4. Article 82 EPC, which the Examining Division cites in its decision to refuse the application, stipulates that a European patent application may relate to one invention only or to a group of inventions so linked as to form a single general inventive concept. In the present case the last-named requirement is met. The intermediates according to Claim 4 are not prepared for their own sake but for their property of yielding valuable new end products according to Claim 1 and mixtures of the same according to Claims 5 and 6 by means of the processes according to Claims 2 and 3. The fact that the intermediates represent reaction components necessary for the preparation of the end products affects not just the reproducibility of the invention - as the Examining Division supposes - but in fact also provides the basis for assessing the unity of the complex intermediate/end product invention. The Board is of the view that the specific function of the new intermediates as elements of the polycarbonates should not be disregarded when assessing the unity criterion. The intermediates and their further processing by by chemical means to end products as well as the endproducts themselves and their mixtures are not heterogeneous subject-matters but are technically interconnected and integrated into a single overall concept by being oriented towards the end products.
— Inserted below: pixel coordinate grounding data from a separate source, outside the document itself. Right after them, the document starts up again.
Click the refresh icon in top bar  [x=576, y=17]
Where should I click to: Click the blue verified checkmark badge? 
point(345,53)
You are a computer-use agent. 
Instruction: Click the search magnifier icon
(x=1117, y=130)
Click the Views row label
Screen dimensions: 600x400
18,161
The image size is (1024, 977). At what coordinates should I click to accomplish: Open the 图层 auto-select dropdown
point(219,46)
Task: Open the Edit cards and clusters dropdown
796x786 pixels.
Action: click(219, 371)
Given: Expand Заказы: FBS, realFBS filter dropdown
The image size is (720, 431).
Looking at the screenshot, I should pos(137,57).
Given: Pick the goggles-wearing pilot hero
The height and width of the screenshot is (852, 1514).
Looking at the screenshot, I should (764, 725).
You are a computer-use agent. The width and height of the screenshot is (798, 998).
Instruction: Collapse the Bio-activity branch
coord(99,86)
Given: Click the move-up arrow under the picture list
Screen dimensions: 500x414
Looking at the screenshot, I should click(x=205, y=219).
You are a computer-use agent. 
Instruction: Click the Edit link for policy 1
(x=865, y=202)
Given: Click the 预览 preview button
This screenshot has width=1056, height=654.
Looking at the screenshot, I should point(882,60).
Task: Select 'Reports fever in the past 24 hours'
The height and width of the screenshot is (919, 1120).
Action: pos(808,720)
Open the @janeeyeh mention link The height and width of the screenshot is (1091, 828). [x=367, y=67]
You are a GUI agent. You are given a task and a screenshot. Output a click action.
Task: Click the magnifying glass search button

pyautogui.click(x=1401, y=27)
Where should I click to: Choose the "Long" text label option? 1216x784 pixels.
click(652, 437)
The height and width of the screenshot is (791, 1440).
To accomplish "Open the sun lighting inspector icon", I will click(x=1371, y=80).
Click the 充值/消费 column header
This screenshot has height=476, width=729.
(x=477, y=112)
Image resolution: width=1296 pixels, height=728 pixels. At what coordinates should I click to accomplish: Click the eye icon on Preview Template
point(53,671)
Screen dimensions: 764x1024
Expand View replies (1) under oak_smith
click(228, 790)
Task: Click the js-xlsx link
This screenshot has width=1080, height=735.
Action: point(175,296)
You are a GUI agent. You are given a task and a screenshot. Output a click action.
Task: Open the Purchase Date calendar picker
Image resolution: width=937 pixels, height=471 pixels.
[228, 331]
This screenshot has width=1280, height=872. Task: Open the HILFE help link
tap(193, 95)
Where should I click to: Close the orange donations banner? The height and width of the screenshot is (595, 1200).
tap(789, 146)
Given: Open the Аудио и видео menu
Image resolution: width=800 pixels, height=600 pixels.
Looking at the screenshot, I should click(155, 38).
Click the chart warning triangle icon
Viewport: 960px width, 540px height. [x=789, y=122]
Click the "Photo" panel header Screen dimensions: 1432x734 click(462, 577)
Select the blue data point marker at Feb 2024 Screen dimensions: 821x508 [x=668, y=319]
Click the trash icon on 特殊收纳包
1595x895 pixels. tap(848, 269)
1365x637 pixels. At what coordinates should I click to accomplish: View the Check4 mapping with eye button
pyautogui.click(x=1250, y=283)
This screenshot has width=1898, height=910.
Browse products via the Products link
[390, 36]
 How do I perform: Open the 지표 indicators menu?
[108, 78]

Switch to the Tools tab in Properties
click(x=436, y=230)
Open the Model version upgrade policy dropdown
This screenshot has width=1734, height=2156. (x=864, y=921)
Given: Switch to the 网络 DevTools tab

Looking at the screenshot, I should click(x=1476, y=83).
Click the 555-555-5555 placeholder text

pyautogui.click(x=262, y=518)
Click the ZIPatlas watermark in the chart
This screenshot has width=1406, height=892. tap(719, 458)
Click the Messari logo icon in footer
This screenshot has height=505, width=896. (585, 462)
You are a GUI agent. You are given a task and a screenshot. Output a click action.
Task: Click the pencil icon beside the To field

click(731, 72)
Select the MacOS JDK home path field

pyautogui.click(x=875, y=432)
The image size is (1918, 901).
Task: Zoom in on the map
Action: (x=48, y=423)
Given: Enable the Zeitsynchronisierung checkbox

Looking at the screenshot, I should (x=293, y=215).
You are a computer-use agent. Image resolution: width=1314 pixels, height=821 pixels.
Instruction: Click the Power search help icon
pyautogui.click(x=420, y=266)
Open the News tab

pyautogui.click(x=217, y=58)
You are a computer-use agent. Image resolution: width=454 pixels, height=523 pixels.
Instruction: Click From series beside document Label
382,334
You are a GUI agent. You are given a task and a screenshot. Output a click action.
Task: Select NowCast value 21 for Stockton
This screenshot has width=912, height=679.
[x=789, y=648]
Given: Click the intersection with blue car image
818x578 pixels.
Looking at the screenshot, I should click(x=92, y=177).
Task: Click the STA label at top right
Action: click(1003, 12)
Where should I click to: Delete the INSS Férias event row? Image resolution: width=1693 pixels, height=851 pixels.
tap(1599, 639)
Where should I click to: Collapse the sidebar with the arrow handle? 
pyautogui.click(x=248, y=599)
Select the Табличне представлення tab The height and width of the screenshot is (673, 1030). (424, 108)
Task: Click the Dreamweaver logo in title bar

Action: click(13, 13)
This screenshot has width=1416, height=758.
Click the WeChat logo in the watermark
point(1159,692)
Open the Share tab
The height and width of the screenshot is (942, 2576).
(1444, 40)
This justifies the combined treatment of the constituent parts of the concept within a single European patent application.
5. The fact that in the present case the compounds according to Claim 4 are in fact starting materials for the processes according to Claims 2 and 3 does not affect the assessment of whether they are patentable as "intermediates". They are themselves products of a production process disclosed in the patent application (cf. the description from line 9 of page 13 to line 7 of page 14 and examples 1 and 2). Whether this preliminary stage is expressly claimed or - as here - is not claimed is irrelevant.
6. The possibility of claimin intermediates and end products as well as the preparation of the end products within a single European patent application is not in fact expressly provided for in Rule 30, which serves to interpret Article 82 EPC; however, the cases covered by (a), (b) and (c) do not constitute an exhaustive list of examples of unitary inventions, as shown by the word "in particular" (insbesondere, notamment).
7. From the foregoing it follows that the decision under appeal is not supported by the grounds for refusal. However, the patent sought cannot be granted at present, because a full search has not so far been carried out (cf. the search report) and the first instance has not yet assessed whether the intermediates conform with the patentability requirements.
ORDER
For these reasons, it is decided that:
1. The decision of the Examining Division of the European Patent Office dated 28 January 1982 is set aside.
2. The case is remitted to the first instance for further substantive examination on the basis of the claims cited under III.